DETAILED DESCRIPTION OF THE INVENTION <Industrial Application Field> The present invention relates to a structure E of a backlight for illuminating a liquid crystal display device used in a liquid crystal television or the like.

<Summary of the Invention> The present invention provides a backlight structure for a liquid crystal display device in which light from a linear light source provided behind the center of the display device is guided forward through a transparent body. A groove parallel to the light source is carved on the front of the transparent body just in front of the linear light source.
This makes it possible to efficiently uniformize the high-intensity light flux immediately in front of the light source.

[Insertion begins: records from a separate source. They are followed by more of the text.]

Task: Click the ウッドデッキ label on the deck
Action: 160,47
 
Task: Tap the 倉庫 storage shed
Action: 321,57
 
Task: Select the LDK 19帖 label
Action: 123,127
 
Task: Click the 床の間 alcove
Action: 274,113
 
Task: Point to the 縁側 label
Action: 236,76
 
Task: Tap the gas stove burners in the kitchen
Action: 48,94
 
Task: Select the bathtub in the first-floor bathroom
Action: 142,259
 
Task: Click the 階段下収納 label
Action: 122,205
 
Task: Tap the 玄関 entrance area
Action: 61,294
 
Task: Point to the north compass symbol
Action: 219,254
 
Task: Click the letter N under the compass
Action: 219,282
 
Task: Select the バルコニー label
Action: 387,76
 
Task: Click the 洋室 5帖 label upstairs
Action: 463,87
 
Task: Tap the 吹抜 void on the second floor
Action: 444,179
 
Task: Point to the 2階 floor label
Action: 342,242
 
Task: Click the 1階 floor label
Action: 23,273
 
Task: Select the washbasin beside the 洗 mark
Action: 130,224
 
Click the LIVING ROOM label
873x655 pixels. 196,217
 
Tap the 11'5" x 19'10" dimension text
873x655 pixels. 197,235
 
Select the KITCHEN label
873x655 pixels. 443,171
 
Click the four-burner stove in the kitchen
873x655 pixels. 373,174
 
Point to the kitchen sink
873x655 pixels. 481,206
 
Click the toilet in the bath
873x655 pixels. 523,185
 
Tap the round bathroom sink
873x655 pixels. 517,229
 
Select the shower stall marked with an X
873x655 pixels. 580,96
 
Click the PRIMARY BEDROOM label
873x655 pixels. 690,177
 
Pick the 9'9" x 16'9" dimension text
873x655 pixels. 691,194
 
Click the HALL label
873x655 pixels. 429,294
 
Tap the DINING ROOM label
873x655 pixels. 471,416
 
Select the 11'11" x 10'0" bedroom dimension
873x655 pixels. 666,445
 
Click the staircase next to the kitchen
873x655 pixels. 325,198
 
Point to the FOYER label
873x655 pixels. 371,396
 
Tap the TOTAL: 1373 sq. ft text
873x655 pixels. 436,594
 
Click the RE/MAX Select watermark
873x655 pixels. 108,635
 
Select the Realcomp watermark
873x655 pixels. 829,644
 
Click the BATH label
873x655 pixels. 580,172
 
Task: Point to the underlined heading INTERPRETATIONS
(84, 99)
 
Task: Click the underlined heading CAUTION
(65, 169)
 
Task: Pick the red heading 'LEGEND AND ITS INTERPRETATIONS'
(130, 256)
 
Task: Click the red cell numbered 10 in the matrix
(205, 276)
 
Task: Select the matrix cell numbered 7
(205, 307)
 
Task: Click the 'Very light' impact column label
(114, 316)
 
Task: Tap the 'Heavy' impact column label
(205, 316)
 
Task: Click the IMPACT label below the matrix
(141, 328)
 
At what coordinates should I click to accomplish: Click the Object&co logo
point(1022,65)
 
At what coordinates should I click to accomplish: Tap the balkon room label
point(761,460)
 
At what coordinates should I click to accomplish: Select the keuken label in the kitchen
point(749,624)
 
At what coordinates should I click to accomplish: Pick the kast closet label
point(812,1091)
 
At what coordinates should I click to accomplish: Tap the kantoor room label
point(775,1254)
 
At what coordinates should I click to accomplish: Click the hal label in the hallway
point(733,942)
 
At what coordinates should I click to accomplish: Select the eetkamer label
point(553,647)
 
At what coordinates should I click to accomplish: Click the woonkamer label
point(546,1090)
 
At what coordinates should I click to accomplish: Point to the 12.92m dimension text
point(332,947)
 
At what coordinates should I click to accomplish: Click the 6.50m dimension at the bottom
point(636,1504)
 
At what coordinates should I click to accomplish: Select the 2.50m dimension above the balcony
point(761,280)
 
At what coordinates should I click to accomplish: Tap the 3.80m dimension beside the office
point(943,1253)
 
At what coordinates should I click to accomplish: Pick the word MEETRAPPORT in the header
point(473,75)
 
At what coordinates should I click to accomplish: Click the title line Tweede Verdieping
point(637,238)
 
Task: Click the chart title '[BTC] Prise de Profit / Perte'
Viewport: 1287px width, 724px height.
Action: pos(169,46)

<Prior art> Conventionally, as a light guide, a linear light source such as a fluorescent lamp or the like is used as a light guide.
A type with an L shape has been used, but this structure has the advantage of emitting light uniformly, but has the disadvantage of being thick.

For this reason, a mold, as shown in FIG. 4, has come to be used in which a light source is placed on one side of a light-transmitting plate on which a beveled surface is formed on the lower side. However, although this type is effective in reducing the thickness and making the brightness uniform, it has the drawback that it is inefficient in utilizing light from the light source. .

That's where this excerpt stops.